== Records provided ==
= = = = =
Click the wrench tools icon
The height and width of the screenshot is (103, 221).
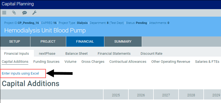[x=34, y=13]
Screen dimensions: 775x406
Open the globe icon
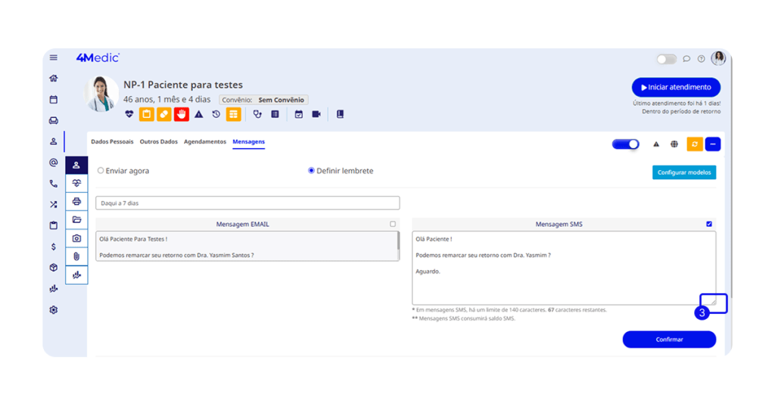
= = = = =
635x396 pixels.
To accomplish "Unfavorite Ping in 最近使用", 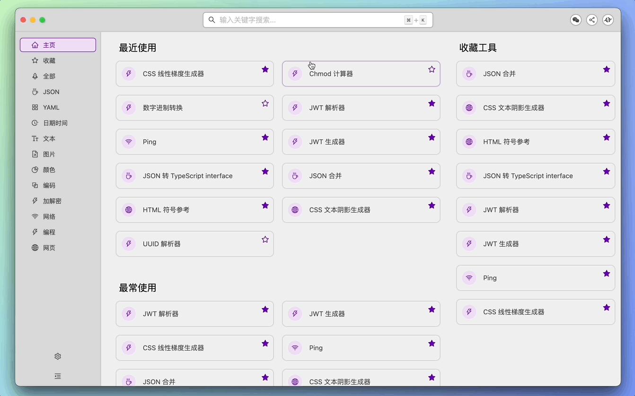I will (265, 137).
= = = = =
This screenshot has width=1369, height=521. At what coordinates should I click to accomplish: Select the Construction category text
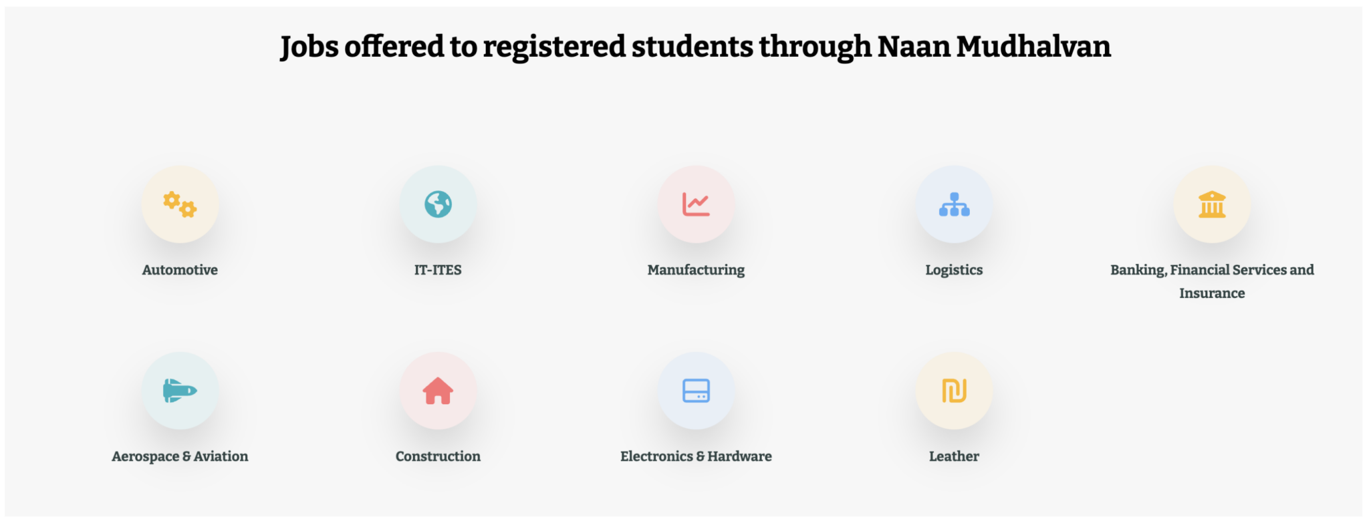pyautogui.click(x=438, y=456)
= = = = =
Take only the lines above from the one that has "Click the wrench tools icon" through the one that has "Open the globe icon" and reproduce them exactly, omitting any pictures.

== Solution to this problem ==
Click the wrench tools icon
The height and width of the screenshot is (103, 221).
[x=34, y=13]
Screen dimensions: 775x406
Open the globe icon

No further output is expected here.